Cet amendement a été
longuement débattu dans votre section centrale. On a objecté qu’il était des
genres de mérite que la décoration civile peut seule récompenser, comme les
sciences, les lettres et les arts ; qu’il était utile et nécessaire de pouvoir
décorer les grands industriels qui travaillent pour la prospérité du pays.
Enfin trois voix
s’étant prononcées pour l’amendement, et trois voix contre, il n’y a pas eu de
résolution prise, et l’amendement a été écarté.
La première
section avait proposé un amendement ainsi conçu :
« La
décoration civile ne peut être décernée aux membres des chambres, des conseils
provinciaux et de l’ordre judiciaire, aussi longtemps qu’ils sont en
fonction. »
Le but de cet
amendement était d’éviter de mettre entre les mains du pouvoir une arme qui, en
portant atteinte à l’indépendance des mandataires du peuple et des magistrats,
peut avoir les plus funestes conséquences pour les libertés publiques ainsi
qu’une expérience récente l’avait démontré.
Votre section
centrale n’a point partagé cet avis, et elle a écarté l’amendement à la
majorité de cinq voix contre une.
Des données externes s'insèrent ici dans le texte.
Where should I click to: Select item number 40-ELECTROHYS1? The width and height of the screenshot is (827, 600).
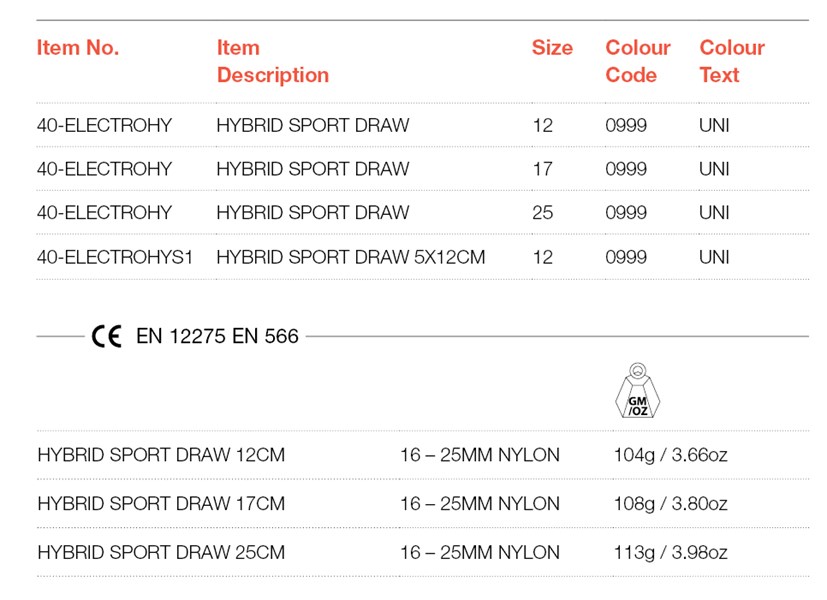pos(114,257)
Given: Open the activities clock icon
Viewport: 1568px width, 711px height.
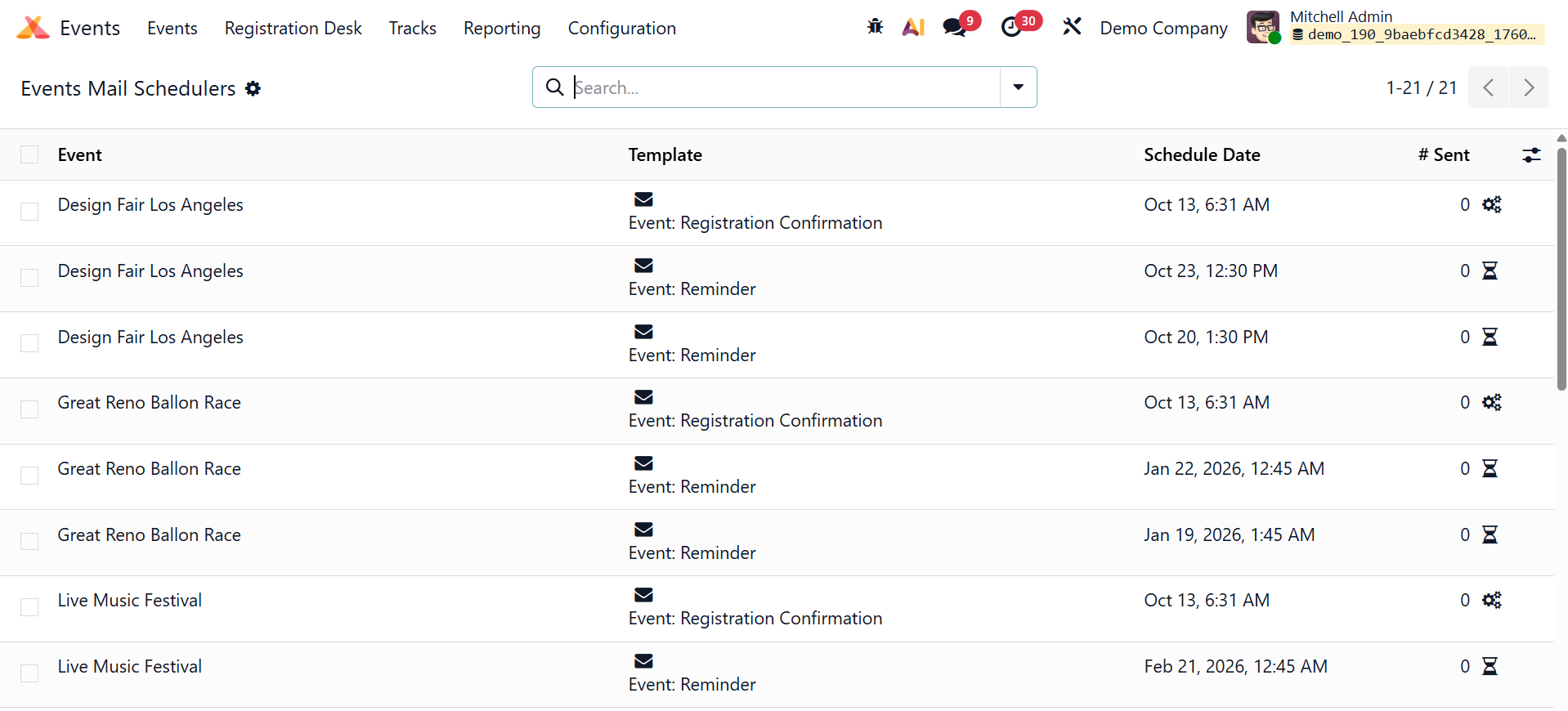Looking at the screenshot, I should click(x=1011, y=27).
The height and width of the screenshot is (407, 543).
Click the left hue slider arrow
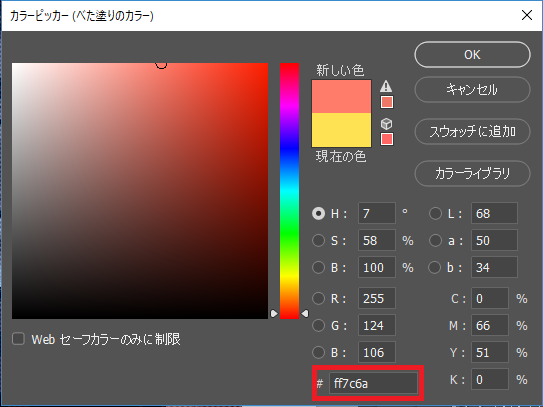(x=274, y=313)
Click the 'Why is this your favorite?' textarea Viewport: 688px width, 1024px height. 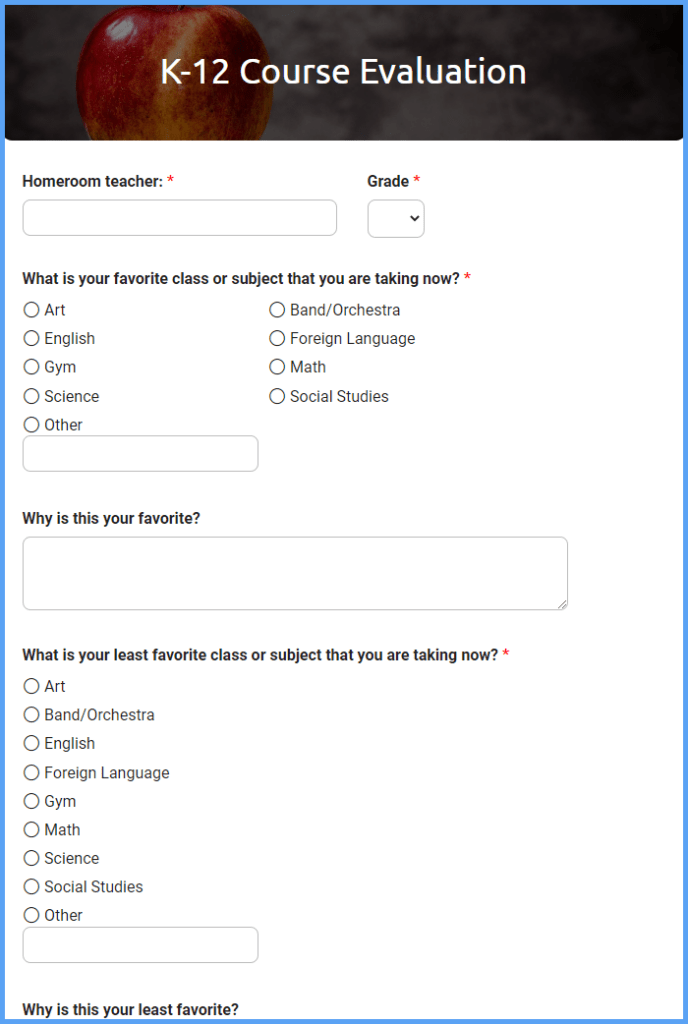pos(295,571)
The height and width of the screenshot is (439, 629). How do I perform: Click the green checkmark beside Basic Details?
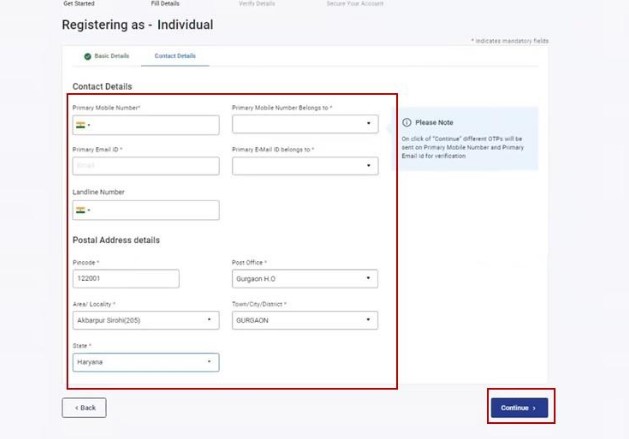click(87, 56)
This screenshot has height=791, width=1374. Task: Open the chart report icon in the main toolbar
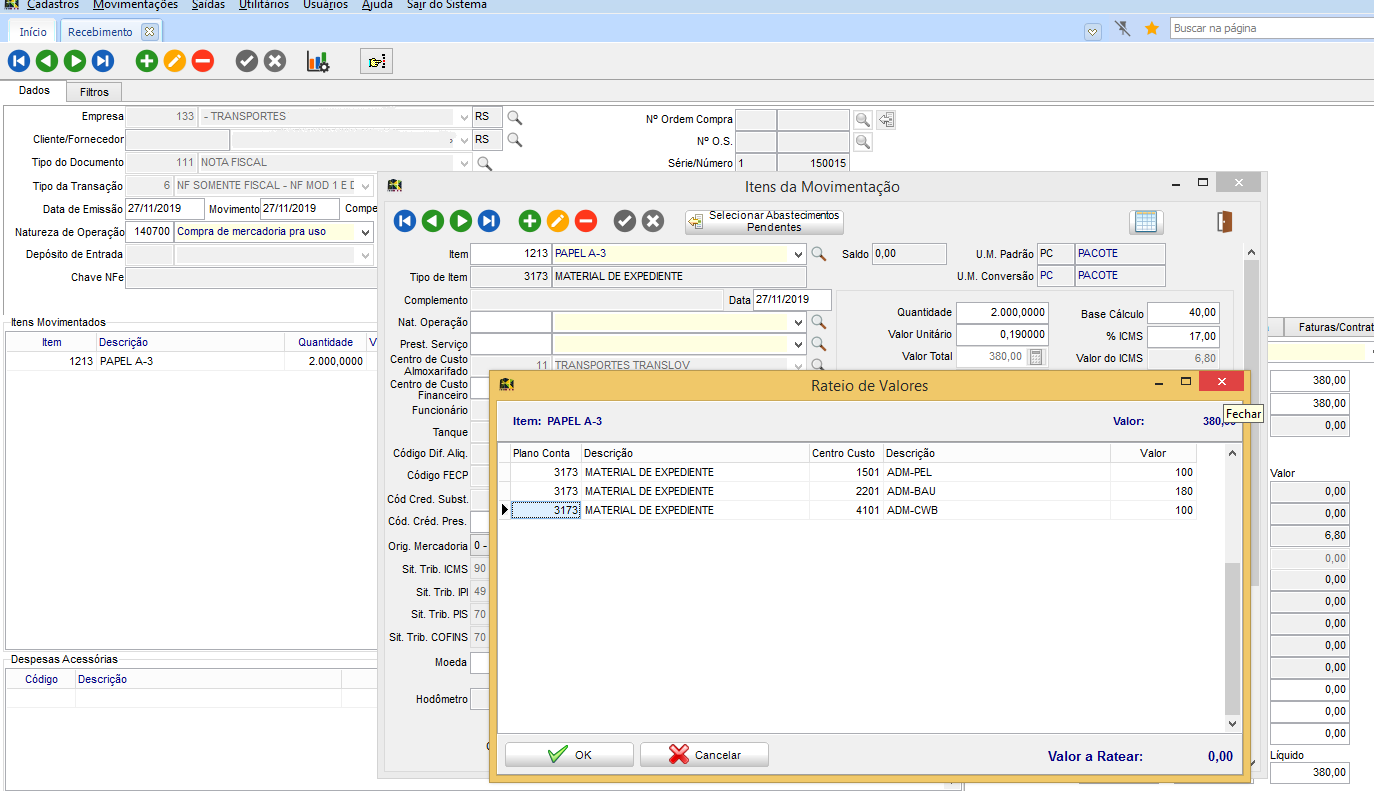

Suivant elle, exclure les membres de
chambres, des conseils provinciaux et de l’ordre judiciaire, c’est exclure
l’élite de la nation, c’est tuer l’ordre dès sa naissance. Si les représentants
du peuple et les juges ne peuvent pas résister aux attraits d’une décoration
sans s’exposer à la corruption, qui donc sera incorruptible ? Si l’homme décoré
est libre, il illustre l’ordre et le relève dans l’opinion publique ; s’il ne
l’est pas, il portera sur sa poitrine la marque de sa servilité.
Telles sont,
messieurs, les raisons qui ont décidé la majorité de votre section centrale à
écarter l’amendement de la première section. Mais elle a cru cependant que,
pour éviter une influence qui peut dégénérer en corruption, il convenait le
soumettre à une réélection tout membre des chambres qui accepte l’ordre pour
motifs civils. A la majorité de quatre voix contre deux, elle a l’honneur de
vous proposer un article pour atteindre ce résultat. Dans cet article elle n’a
soumis à une réélection que les membres des chambres décorés pour motifs
civils, parce qu’il lui a paru qu’il n’était pas juste de soumettre à une
réélection ceux qui auraient obtenu l’ordre pour faits militaires.
Plusieurs sections
ont demandé que le brevet stipulât la nature des motifs pour lesquels l’ordre
est décerné, et que toute nomination ne puisse avoir lieu que par arrêté royal,
inséré textuellement au Bulletin des lois.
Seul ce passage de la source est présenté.